(Text and item location entries)
## Start
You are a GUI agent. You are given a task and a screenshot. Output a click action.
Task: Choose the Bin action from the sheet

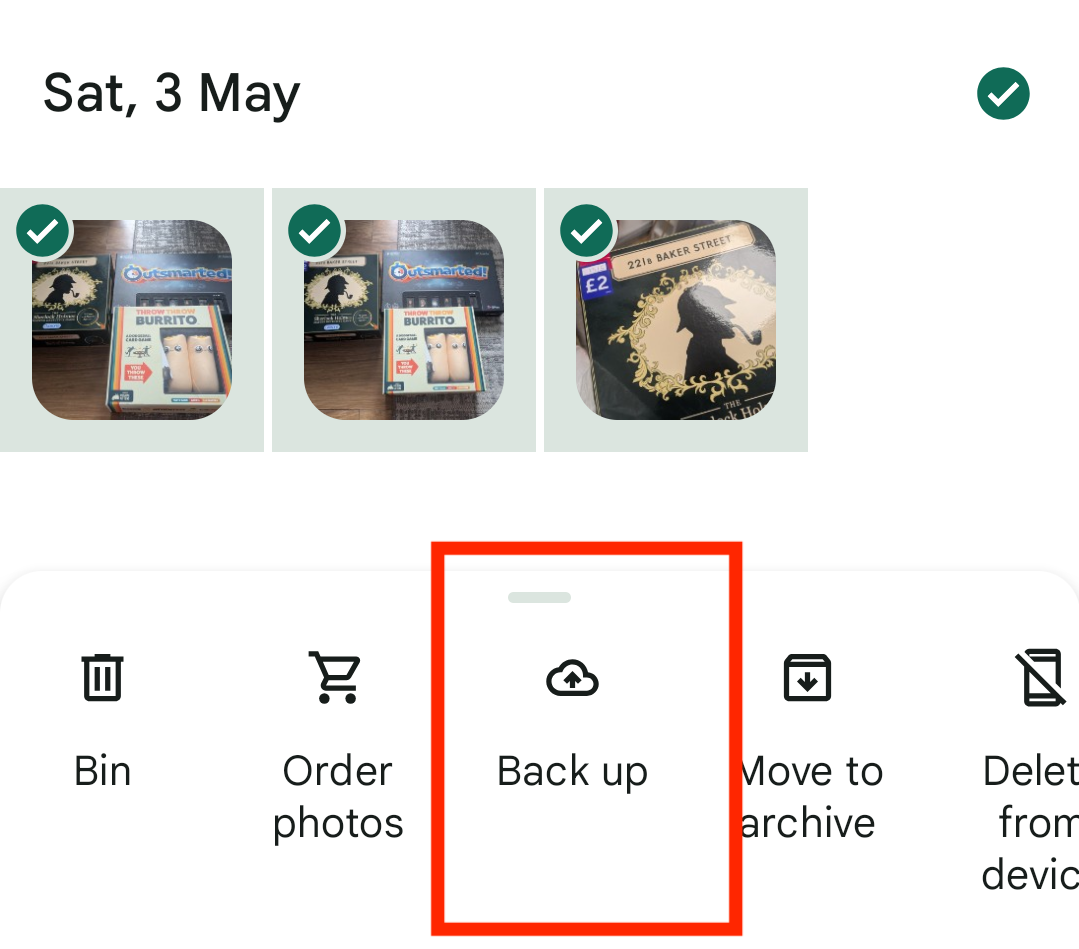click(x=101, y=770)
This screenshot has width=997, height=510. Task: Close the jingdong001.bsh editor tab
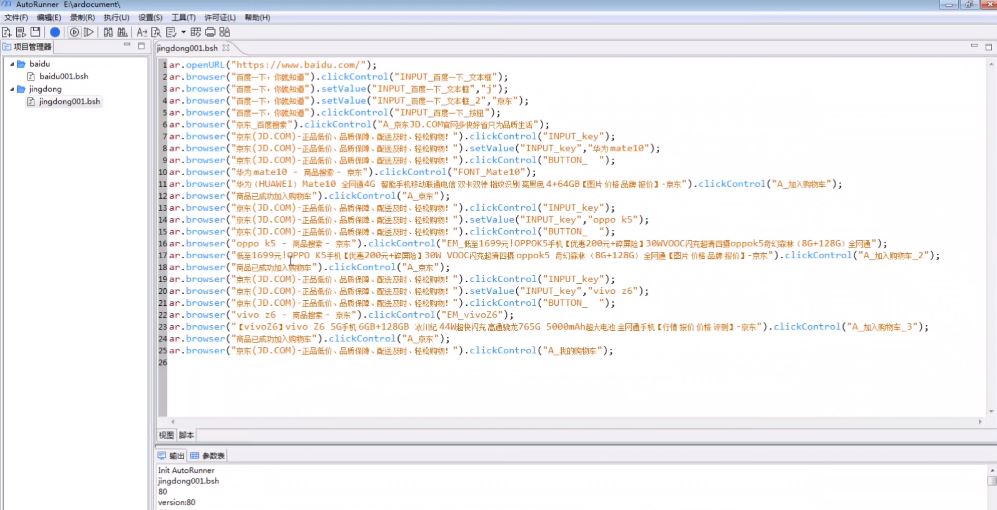[x=226, y=48]
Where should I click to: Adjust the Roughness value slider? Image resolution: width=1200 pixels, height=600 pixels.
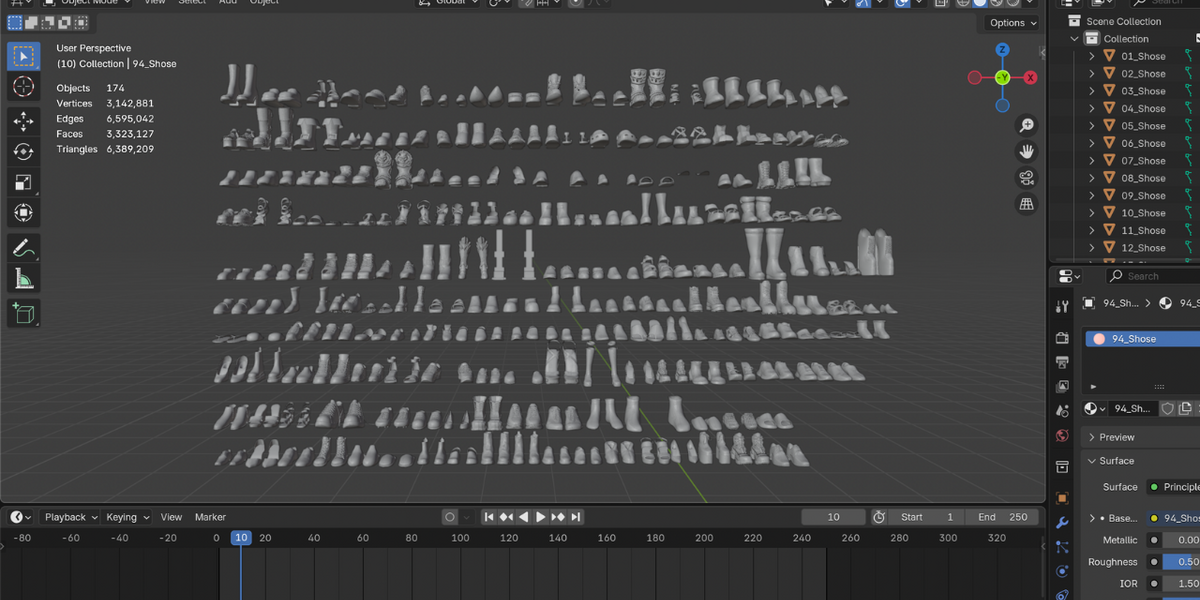pos(1181,562)

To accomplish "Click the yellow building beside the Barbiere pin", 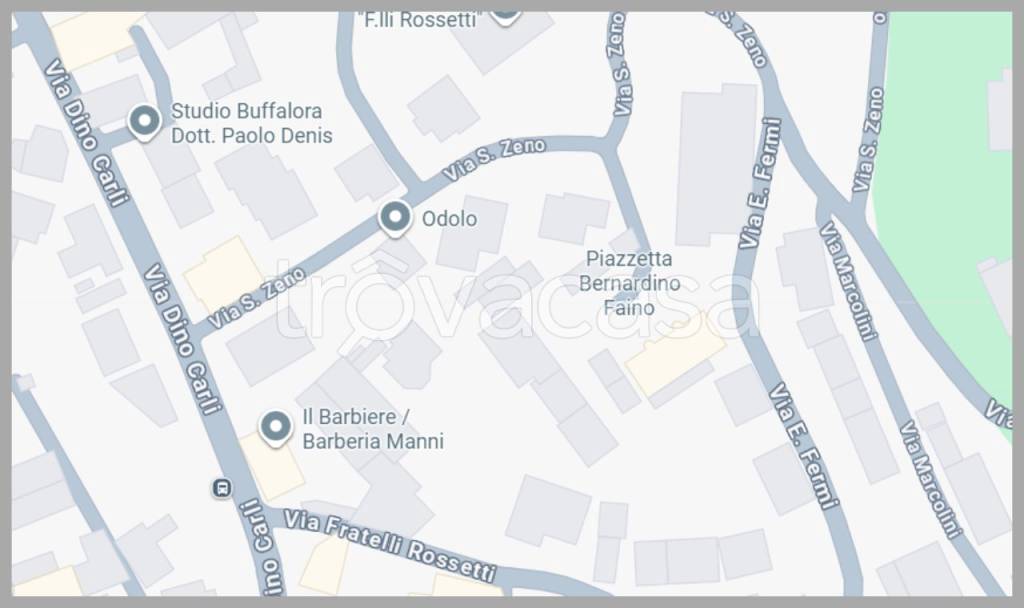I will point(271,465).
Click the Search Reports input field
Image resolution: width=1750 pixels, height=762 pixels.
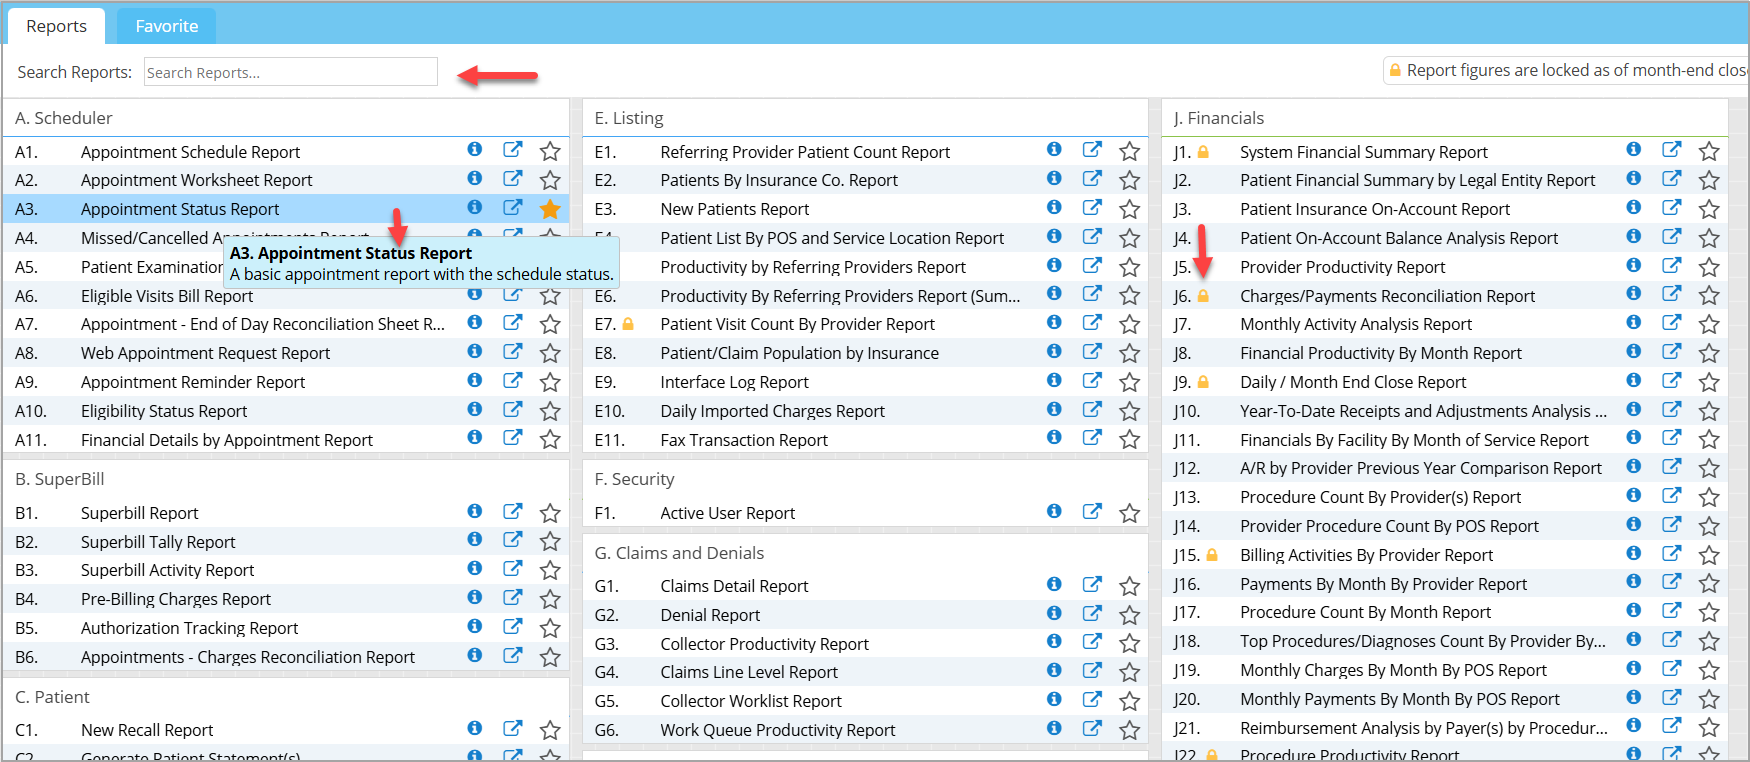coord(290,72)
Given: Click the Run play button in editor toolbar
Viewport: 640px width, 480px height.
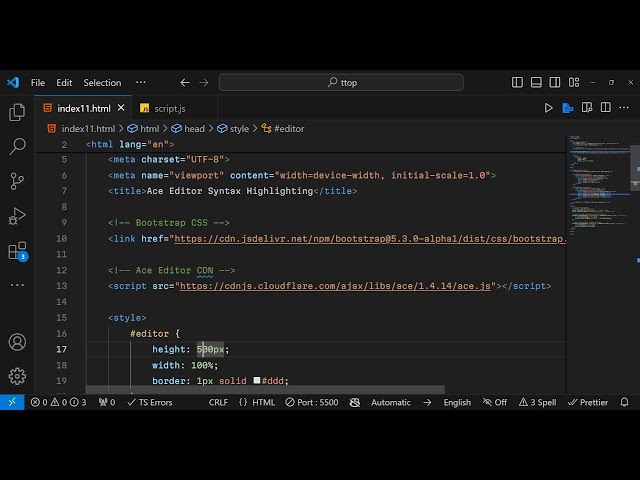Looking at the screenshot, I should coord(548,108).
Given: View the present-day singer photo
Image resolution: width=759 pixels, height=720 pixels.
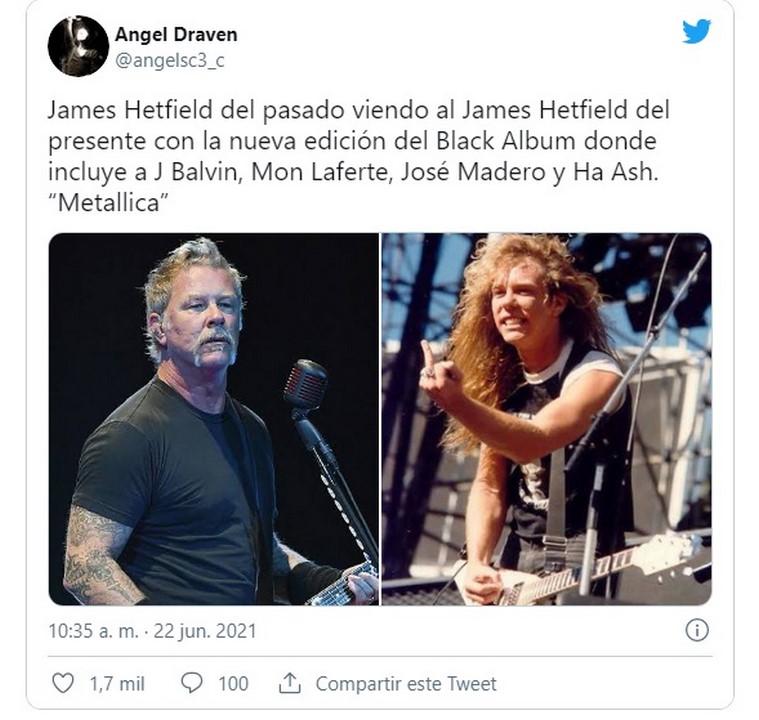Looking at the screenshot, I should pos(214,419).
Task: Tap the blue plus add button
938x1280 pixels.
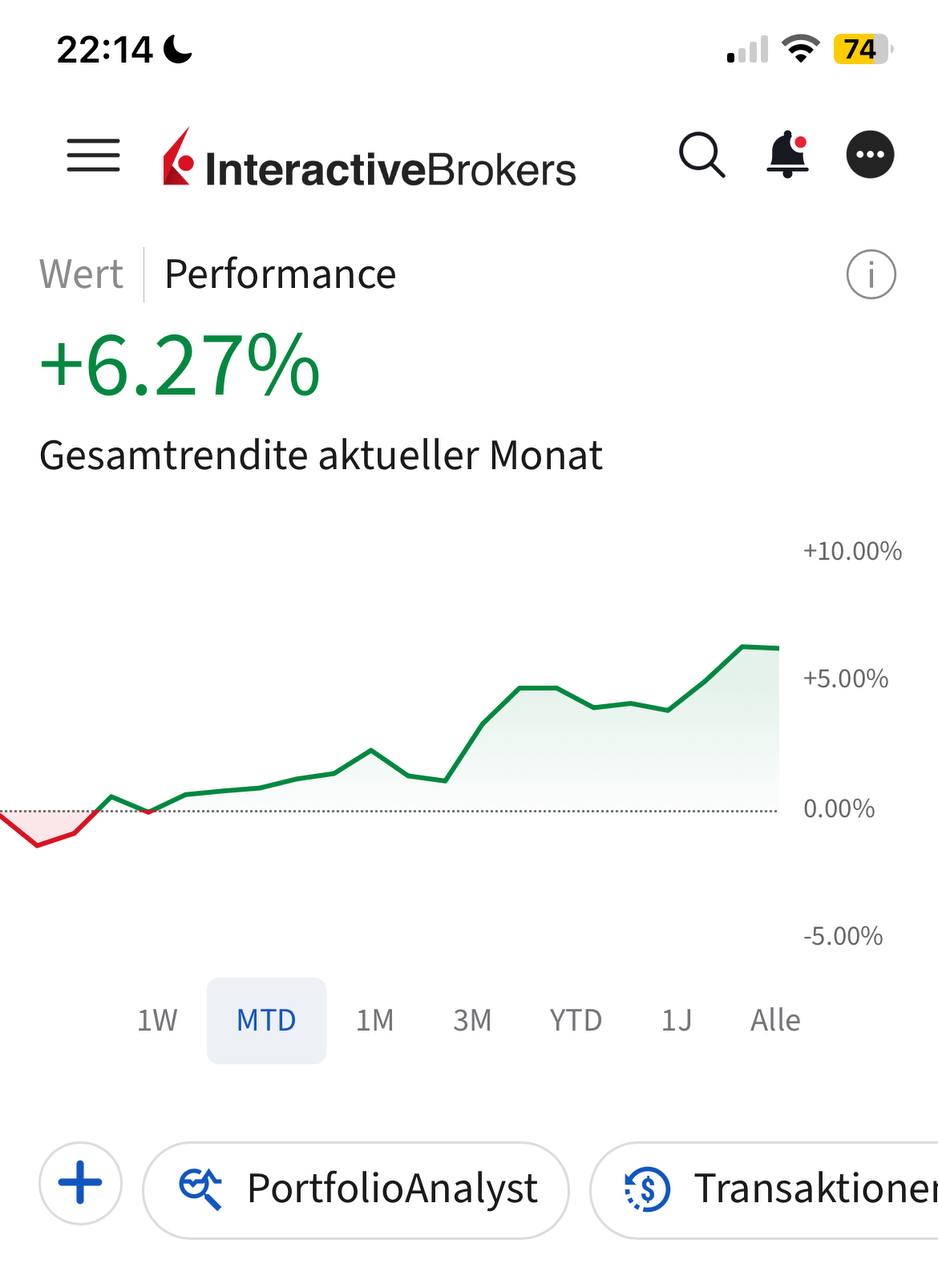Action: pos(80,1184)
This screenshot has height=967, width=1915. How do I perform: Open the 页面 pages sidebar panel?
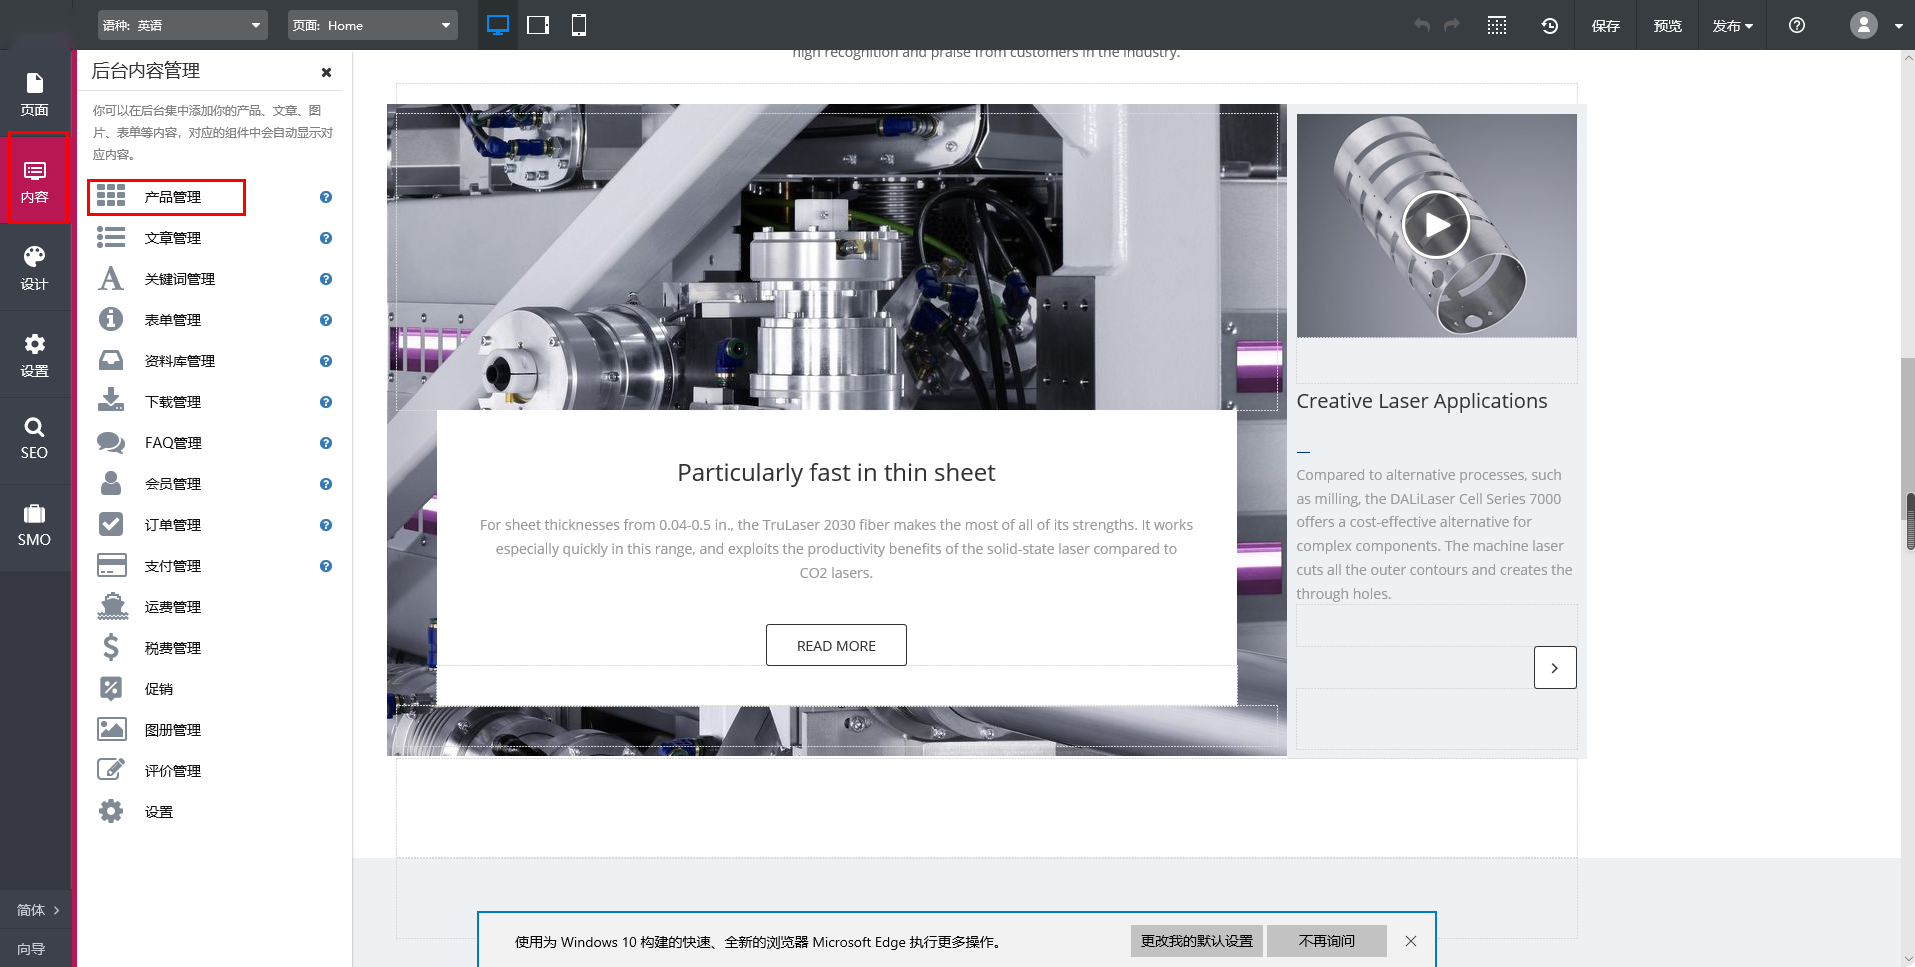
## End
Copy the rows above word for word, from the line containing "Given: View the present-day singer photo" through the line containing "Action: pos(80,1184)", and leave the pictures out of your copy.

* _RESPONSE TO THIS EXERCISE_:
Given: View the present-day singer photo
Image resolution: width=759 pixels, height=720 pixels.
Looking at the screenshot, I should pos(214,419).
Task: Tap the blue plus add button
938x1280 pixels.
Action: pos(80,1184)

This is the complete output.